Cardiovascular Disease

· Statins: A group of compounds that lower lipid (fatty substances like cholesterol) levels in your blood. These have been shown to lower the risk of cardiovascular disease in people with abnormal lipid levels and those with a family history of heart disease.

Colon Cancer

· Testing for blood in the stool

· Periodic colonoscopy or sigmoidoscopy (procedures to explore inside the bowel)

*At the time of this printing, the Women's Health Initiative calcium and vitamin D and risk of fractures study was released. The data are complex and have not yet been integrated with data from other calcium and vitamin D studies. A group of experts will likely evaluate the data and come to a consensus about calcium and vitamin D supplementation. As this consensus statement becomes available, it will be made available in future versions of this document.

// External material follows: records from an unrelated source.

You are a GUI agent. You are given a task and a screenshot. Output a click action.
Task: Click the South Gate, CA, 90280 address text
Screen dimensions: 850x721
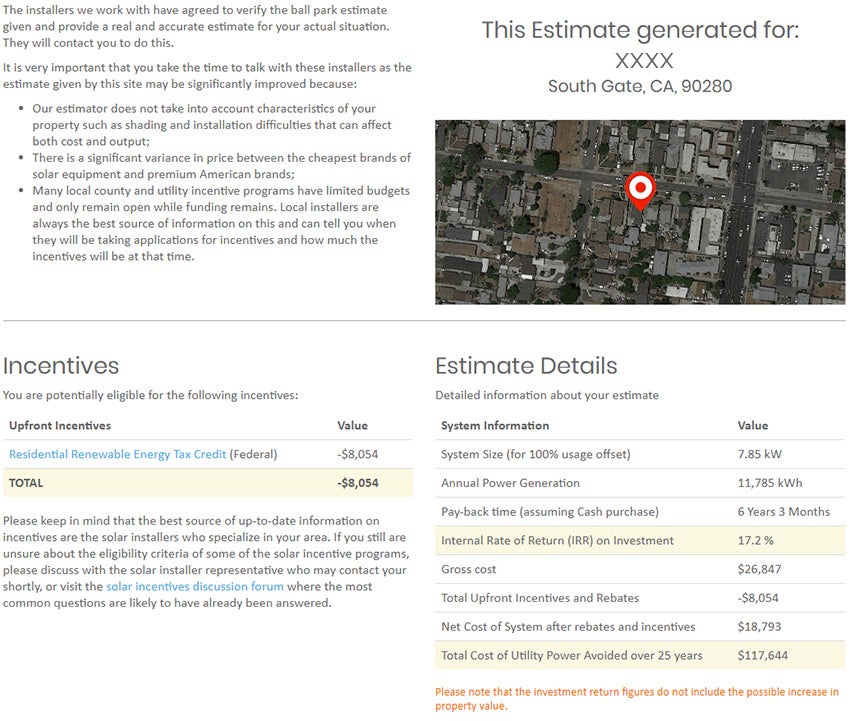pyautogui.click(x=640, y=87)
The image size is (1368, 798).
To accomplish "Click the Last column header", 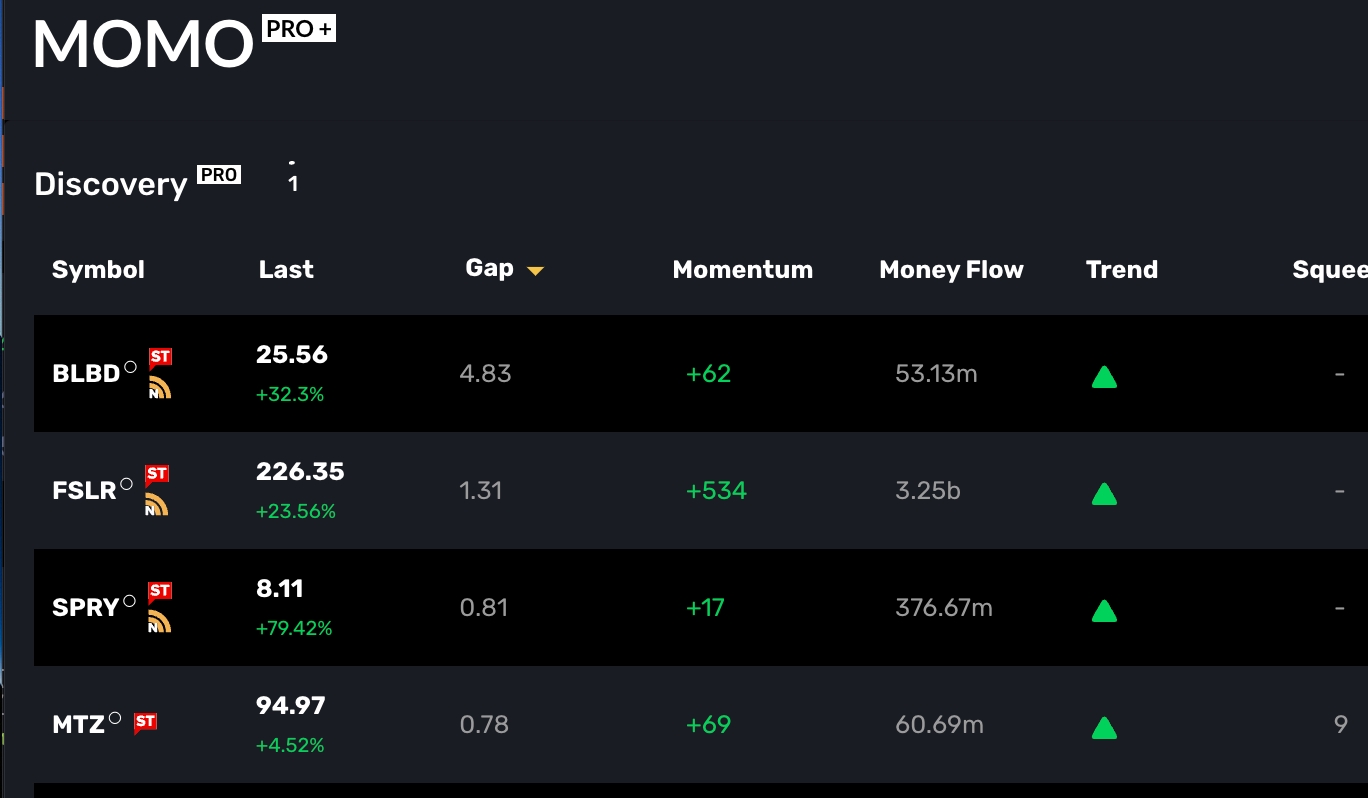I will pyautogui.click(x=286, y=270).
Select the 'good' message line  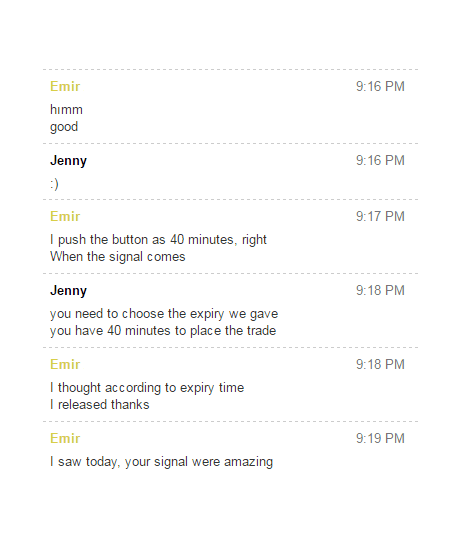pyautogui.click(x=64, y=127)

The Importance of Healthy Lifestyle Choices

The Hormone Foundation strongly recommends good nutrition, weight loss when needed, regular exercise, alcohol in moderation, and no smoking, as these are important steps to staying healthy and the best ways to prevent disease.

Talk With Your Doctor

The Hormone Foundation recommends that each postmenopausal woman discuss with her doctor the best treatment for her, taking into account her medical and family history.

Questions You Might Ask Your Doctor During Your Next Visit

· How do I get relief for changes in my body due to the menopause?

· How long might these changes last?

· Will I need medical treatment? Or can I treat the symptoms with changes in my lifestyle?

· What can I do to prevent bone loss?

· What are the benefits and risks of taking hormones?

· Are there non-hormone treatments to treat my menopause symptoms?

· Are there other ways to take hormones besides pills?

· Are there herbs or other natural ways to treat my menopause symptoms?

· What difference does my health history and my family's health history make in the type of treatment I should consider?

· Can I get pregnant in the time leading up to the menopause?

*Based on the latest research, the U.S. Food and Drug Administration (FDA) recommends that hormone therapy (estrogen plus progestin) be used to relieve the symptoms of menopause at the lowest possible dose and for the shortest amount of time needed to relieve symptoms.

The Hormone Foundation is the public education affiliate of The Endocrine Society, whose mission is to serve as a resource for the public by promoting the prevention, treatment and cure of hormone-related conditions.